Everything was fine as I gave lessons through Monday. That evening, however, my index finger started swelling terribly. By Tuesday, it had become as large as a golf ball, and the two bite marks, once as small as the head of a pin, had become the size of pencil erasers. I went to a doctor, who lanced my swelling finger and prescribed an antibiotic. He put my arm in a sling and told me to keep my hand elevated. I then drove back to Florida, keeping my hand in the air the whole way. I thought that was quite a feat.

Three days later-a full 10 days after I was bitten-I suddenly developed a terrible headache, broke out in a rash and had a temperature of 102. I experienced throbbing pain in my hip and shoulder joints. Back to the hospital I went, where on Saturday morning I awoke to find I couldn’t move. All but my head and neck was paralyzed. My family came by to visit, and for me it was an awkward meeting because I didn’t want to alarm them.
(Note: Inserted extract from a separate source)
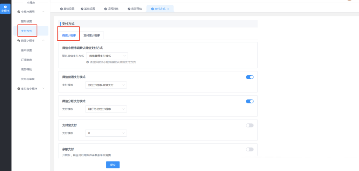Image resolution: width=359 pixels, height=171 pixels.
Task: Click the 微信小程序 chat icon in the sidebar
Action: coord(19,41)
At one point, John Morgan stooped over the bed and gave me a big hug. “Daddy, why won’t you hug me back?” he asked. “Oh, I just need to stay under the blankets to keep warm,” I replied.
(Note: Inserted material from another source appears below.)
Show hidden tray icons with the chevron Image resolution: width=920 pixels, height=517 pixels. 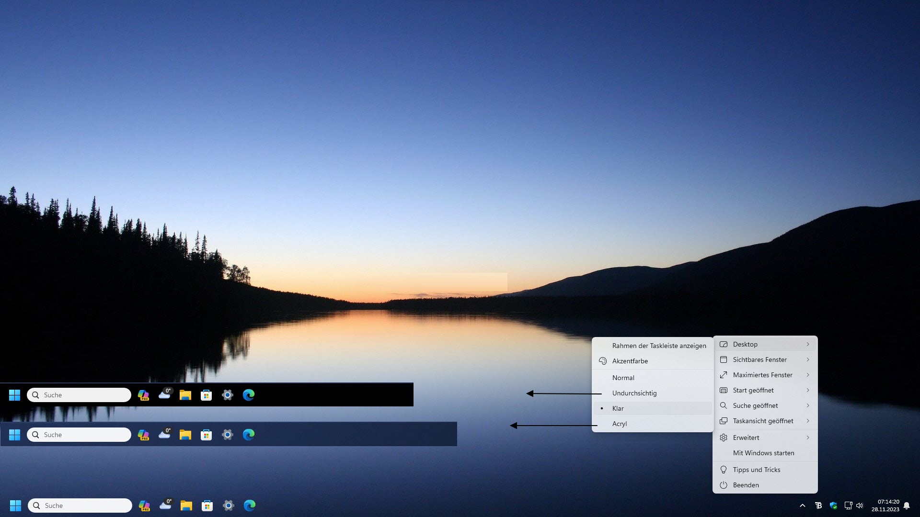pos(803,506)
The doctors told me I had developed an allergic reaction to the antivenin, which was still in my system. They also broke the news, somberly, that coral snake bites were known to leave some victims paralyzed for life. That was the scariest part of my life, lying there in that bed wondering what would happen to me. Thank God I began to feel better again. I stayed in the hospital for observation until Tuesday, when they discharged me for the last time.

I felt lousy for the longest time after I left the hospital. I caught colds easily and tired quickly. The doctors said I wouldn’t feel like my old self for seven months, and they were right. But every one of them told me how lucky I was to have survived the incident with no permanent effect. One pointed out that the thick skin I’d developed on my index finger from playing golf may have stopped the coral snake’s teeth from sinking into me deeper and allowing more venom to enter my system.

The moral to the story is to be very wary of picking up any snake. And I’d like to add, don’t harm any snake. The coral snake that bit me wouldn’t have bothered me if I hadn’t bothered him in the first place.